# START OF Entries supplied

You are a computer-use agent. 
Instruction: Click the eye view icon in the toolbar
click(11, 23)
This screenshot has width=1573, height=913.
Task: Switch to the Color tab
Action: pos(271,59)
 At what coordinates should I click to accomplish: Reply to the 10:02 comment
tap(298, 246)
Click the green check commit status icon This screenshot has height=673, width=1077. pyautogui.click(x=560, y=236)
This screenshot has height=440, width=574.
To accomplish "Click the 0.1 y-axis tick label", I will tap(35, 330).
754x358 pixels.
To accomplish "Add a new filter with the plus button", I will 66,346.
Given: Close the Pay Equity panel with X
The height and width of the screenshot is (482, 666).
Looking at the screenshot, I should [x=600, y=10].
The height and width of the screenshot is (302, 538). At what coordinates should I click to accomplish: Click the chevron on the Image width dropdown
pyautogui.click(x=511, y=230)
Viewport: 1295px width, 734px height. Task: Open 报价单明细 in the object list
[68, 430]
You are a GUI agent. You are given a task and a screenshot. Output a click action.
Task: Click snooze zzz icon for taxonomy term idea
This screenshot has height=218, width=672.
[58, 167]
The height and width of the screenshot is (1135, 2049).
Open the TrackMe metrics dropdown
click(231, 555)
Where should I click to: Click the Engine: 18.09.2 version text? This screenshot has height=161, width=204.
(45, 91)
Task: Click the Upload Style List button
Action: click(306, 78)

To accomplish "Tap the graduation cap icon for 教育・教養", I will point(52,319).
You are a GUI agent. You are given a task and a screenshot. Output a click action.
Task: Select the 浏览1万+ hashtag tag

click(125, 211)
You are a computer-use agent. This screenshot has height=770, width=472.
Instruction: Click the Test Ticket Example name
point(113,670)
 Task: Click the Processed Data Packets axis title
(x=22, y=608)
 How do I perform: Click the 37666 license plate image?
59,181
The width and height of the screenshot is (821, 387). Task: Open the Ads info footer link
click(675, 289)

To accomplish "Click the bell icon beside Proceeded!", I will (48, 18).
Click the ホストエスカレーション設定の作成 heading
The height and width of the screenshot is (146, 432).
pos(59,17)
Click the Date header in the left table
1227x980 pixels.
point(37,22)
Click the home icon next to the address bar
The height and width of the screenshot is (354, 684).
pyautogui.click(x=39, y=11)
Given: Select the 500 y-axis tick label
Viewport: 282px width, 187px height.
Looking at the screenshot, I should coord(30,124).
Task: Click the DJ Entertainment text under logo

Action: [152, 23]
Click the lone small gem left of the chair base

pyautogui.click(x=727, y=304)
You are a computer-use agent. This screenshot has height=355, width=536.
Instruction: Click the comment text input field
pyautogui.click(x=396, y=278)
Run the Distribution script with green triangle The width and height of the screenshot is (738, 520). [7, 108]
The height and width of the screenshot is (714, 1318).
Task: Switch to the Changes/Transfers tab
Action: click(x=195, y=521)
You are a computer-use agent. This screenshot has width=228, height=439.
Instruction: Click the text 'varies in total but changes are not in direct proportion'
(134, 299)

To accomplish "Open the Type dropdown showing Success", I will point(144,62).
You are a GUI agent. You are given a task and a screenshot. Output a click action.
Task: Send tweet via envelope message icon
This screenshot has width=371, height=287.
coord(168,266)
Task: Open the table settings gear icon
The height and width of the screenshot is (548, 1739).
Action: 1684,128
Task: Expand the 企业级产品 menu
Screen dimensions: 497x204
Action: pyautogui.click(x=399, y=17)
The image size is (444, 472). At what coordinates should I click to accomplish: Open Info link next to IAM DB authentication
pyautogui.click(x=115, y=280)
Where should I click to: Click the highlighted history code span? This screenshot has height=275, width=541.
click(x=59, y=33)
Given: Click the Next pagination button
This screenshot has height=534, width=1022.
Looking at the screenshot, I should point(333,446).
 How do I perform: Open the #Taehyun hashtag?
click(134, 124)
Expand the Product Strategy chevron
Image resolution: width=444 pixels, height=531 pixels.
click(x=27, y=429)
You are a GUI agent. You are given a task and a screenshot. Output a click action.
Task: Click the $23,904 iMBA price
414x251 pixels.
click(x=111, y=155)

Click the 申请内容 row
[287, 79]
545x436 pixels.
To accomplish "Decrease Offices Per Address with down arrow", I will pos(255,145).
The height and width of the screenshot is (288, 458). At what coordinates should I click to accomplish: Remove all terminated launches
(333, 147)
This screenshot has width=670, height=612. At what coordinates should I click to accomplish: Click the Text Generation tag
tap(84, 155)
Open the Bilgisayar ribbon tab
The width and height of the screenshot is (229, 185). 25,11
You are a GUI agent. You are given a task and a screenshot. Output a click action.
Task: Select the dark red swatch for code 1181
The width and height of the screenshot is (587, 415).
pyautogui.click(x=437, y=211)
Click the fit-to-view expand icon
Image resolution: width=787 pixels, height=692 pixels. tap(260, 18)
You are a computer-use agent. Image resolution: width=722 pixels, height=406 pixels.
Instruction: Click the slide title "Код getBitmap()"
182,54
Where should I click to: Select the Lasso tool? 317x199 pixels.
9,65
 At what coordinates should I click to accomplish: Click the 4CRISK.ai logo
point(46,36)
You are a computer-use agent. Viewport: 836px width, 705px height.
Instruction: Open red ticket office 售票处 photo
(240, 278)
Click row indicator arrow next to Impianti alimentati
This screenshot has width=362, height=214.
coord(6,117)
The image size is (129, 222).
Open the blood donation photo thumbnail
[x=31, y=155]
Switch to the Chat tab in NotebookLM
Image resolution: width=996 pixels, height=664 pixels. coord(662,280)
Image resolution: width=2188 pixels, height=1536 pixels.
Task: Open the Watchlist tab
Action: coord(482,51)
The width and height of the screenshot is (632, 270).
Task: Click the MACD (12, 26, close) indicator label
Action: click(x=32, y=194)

# END OF Entries supplied

* Task directions
Copy the records from the line with "Task: Click the Processed" to the line with "pyautogui.click(x=396, y=278)", both included, reproducing each line exactly.

* Result of the task
 Task: Click the Processed Data Packets axis title
(x=22, y=608)
 How do I perform: Click the 37666 license plate image?
59,181
The width and height of the screenshot is (821, 387). Task: Open the Ads info footer link
click(675, 289)

To accomplish "Click the bell icon beside Proceeded!", I will (48, 18).
Click the ホストエスカレーション設定の作成 heading
The height and width of the screenshot is (146, 432).
pos(59,17)
Click the Date header in the left table
1227x980 pixels.
point(37,22)
Click the home icon next to the address bar
The height and width of the screenshot is (354, 684).
pyautogui.click(x=39, y=11)
Given: Select the 500 y-axis tick label
Viewport: 282px width, 187px height.
Looking at the screenshot, I should coord(30,124).
Task: Click the DJ Entertainment text under logo

Action: [152, 23]
Click the lone small gem left of the chair base

pyautogui.click(x=727, y=304)
You are a computer-use agent. This screenshot has height=355, width=536.
Instruction: Click the comment text input field
pyautogui.click(x=396, y=278)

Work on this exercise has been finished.